Stolen money from your mom’s purse to see Bo Derek in 10.
Lied about your grade to your parents and about the flirtatious ‘friend’ to your wife.And you think you have sinned?
Trust me, I have done all of the above and I think I still could have made it to the good books and got a white Rolls-Royce to drive on the ivory-paved roads of heaven. But now I won’t. Because I just spent a glorious day driving a... er, white Lamborghini Gallardo LP560-4 in and around Las Vegas. Let me tell you, if there was heaven on earth… oh, you have heard that one before.
Imagine this. You have woken up, shaved and showered, worn fresh clothes and had plenty of black coffee along with your breakfast. In short, you are all set to wholeheartedly embrace another brand new day. As you stroll by a phenomenally great hotel lobby, whom do you meet? Well, in my case, it was an equally fresh looking woman who smiled at me and asked whether she could come with me to my room. It was seven in the morning, for heaven’s sake!
To cut that short, I didn’t need further proof that I was in Sin City, where dawn plays the role of dusk and neons react to a sun sensor. But what the pretty solicitor didn’t know was that I was already hooked beyond respite.

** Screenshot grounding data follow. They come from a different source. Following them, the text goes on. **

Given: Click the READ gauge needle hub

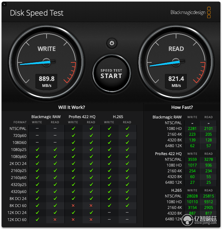Looking at the screenshot, I should [176, 62].
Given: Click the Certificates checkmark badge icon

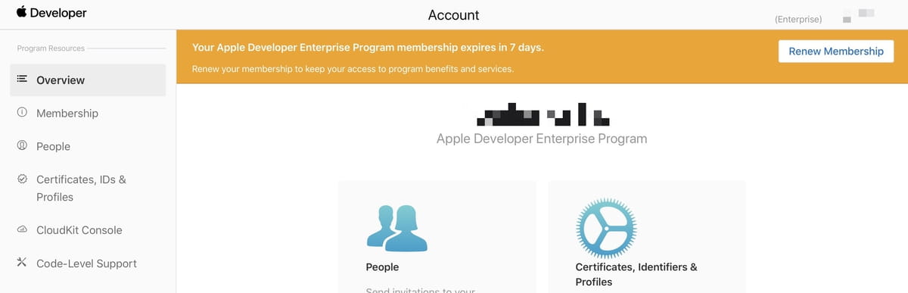Looking at the screenshot, I should pyautogui.click(x=22, y=179).
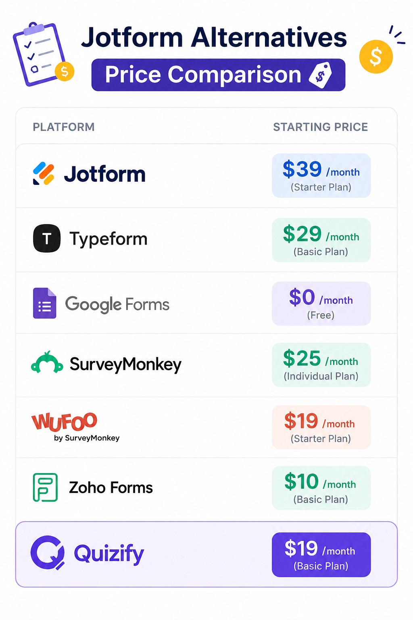The image size is (413, 620).
Task: Click the PLATFORM column header
Action: coord(64,127)
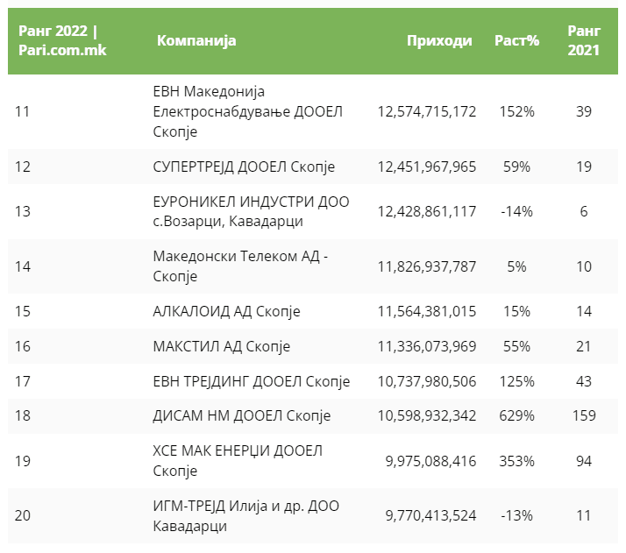The image size is (626, 553).
Task: Click the Приходи column header
Action: pyautogui.click(x=439, y=40)
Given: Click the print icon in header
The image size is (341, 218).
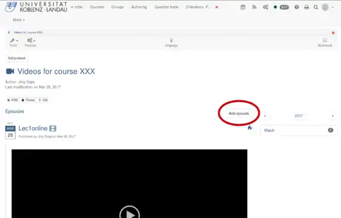Looking at the screenshot, I should click(306, 7).
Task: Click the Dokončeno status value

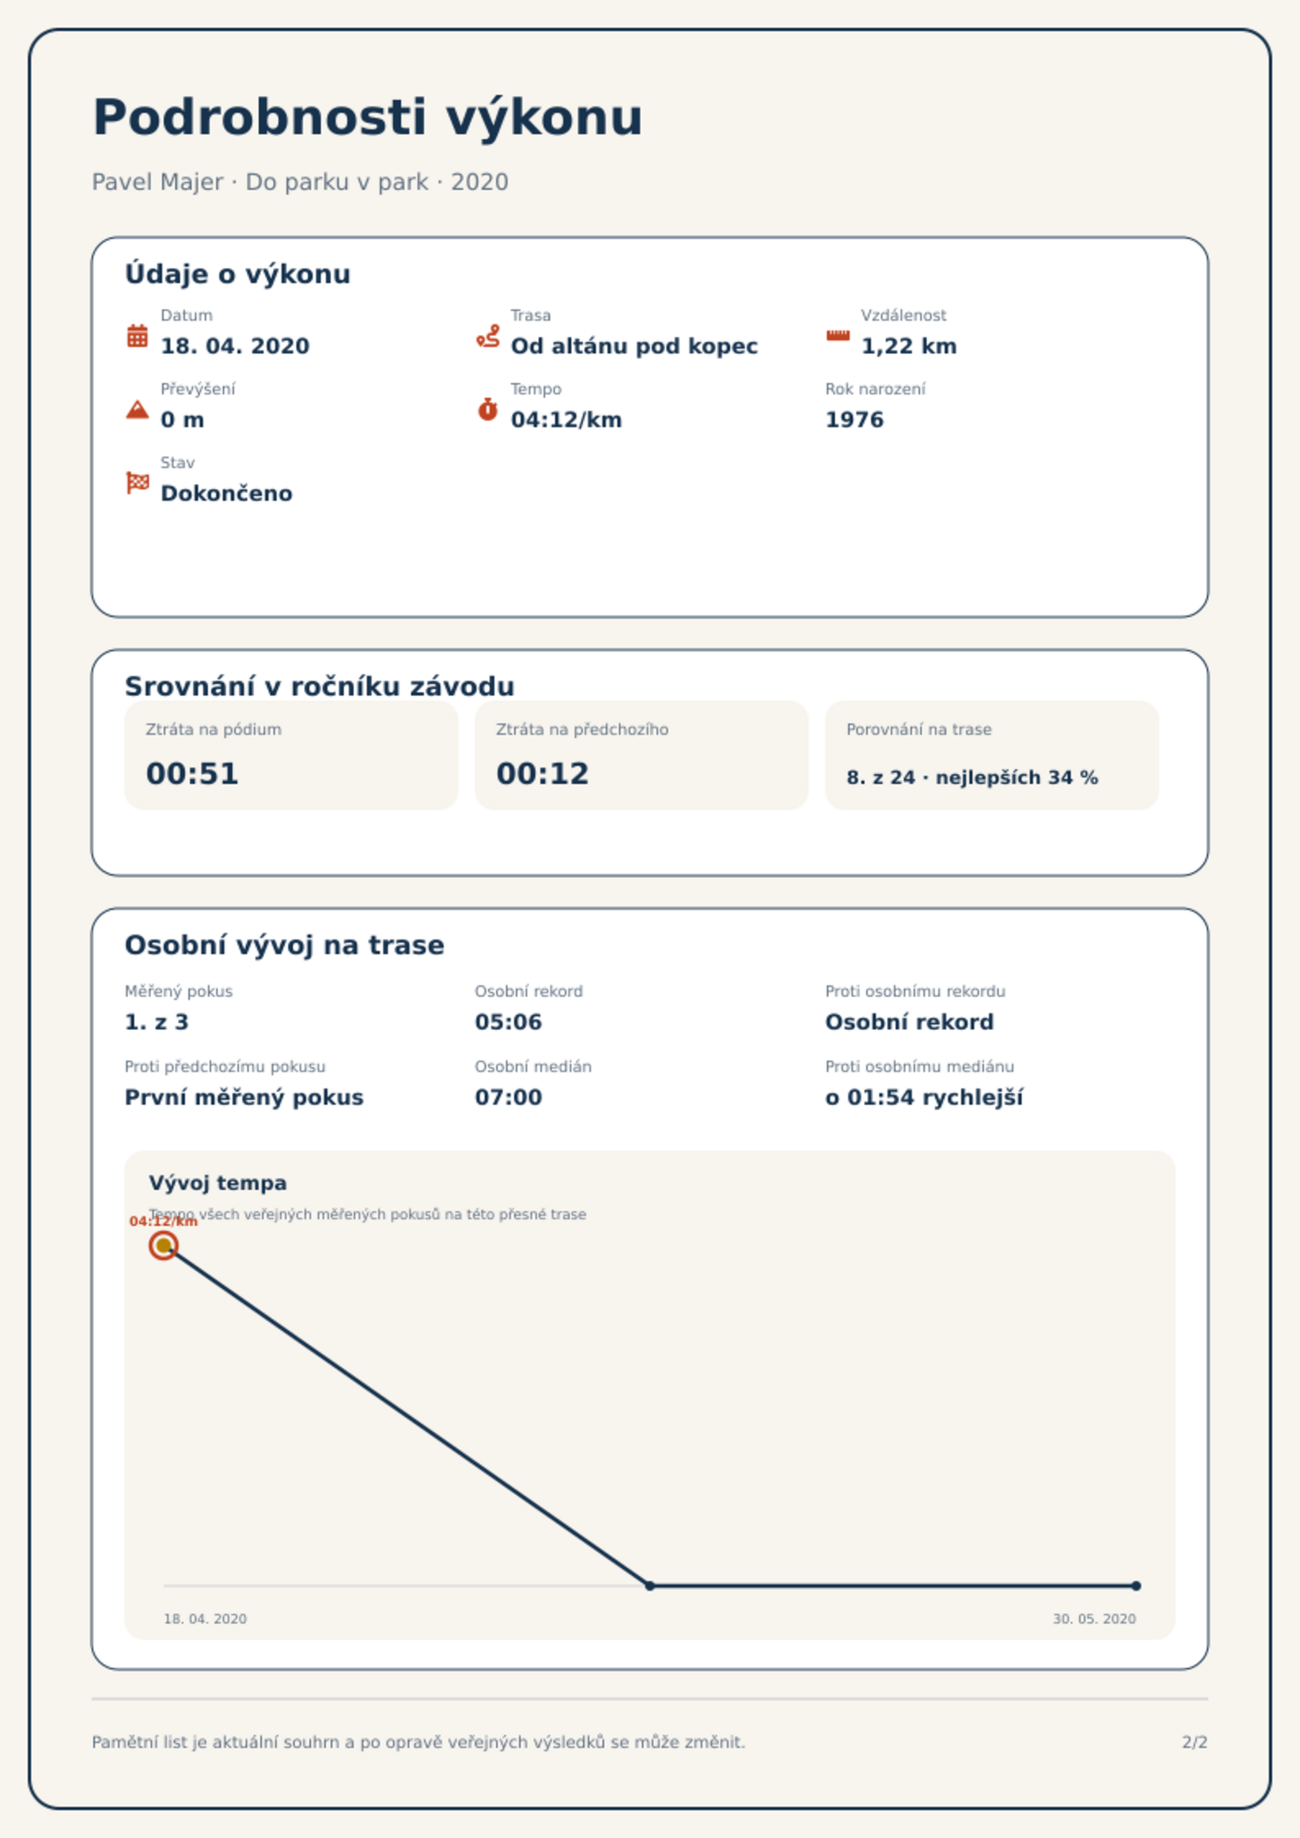Action: pos(227,493)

How could she know that I travelled for more than 21 hours, halfway across the globe, just to drive a new Lambo?At this point, let me dedicate this little story to all of those 2,321 people who thought I was insane to travel all the way to the US – that too, to Las Vegas – for just one day of driving a car. What they didn’t know, and in all probability will never know, is the fact that I will go to Titan to drive a Lamborghini even if that means travelling in a cannon ball. Baarp. Baaaarp. Barp, Baaaaaarp… that is how the new 5200cc, 90-degree V10 sounds when you tickle its throttle. There is no shrillness, only lots of bass, and when you are not disturbing its direct fuel injection system, there is an eerily quiet idle. The new, bigger engine was required to meet emission norms that are not becoming any easier for the endangered species of supercar makers in the world. Will we get to see diesels, and worse still, super-hybrid powered Lambos in the future? The charismatic, almost film-star material president of Lamborghini, Stephan Winkelmann, is not ready to disclose the future of the Sant’Agata firm, but we all know that big sister Audi has shoehorned a 12-cylinder diesel in the rather tight engine bay of their supercar, the R8 – so everything is possible. But for the time being, it is a gasoline engine that is throbbing amidships the Gallardo and the world is a beautiful place for it. Encountering a Lamborghini that is idling next to a racing oval is a scene not too dissimilar to the introduction of the Bond girl in any 007 movie. You know it is only a matter of time before action of all sorts explodes on the screen.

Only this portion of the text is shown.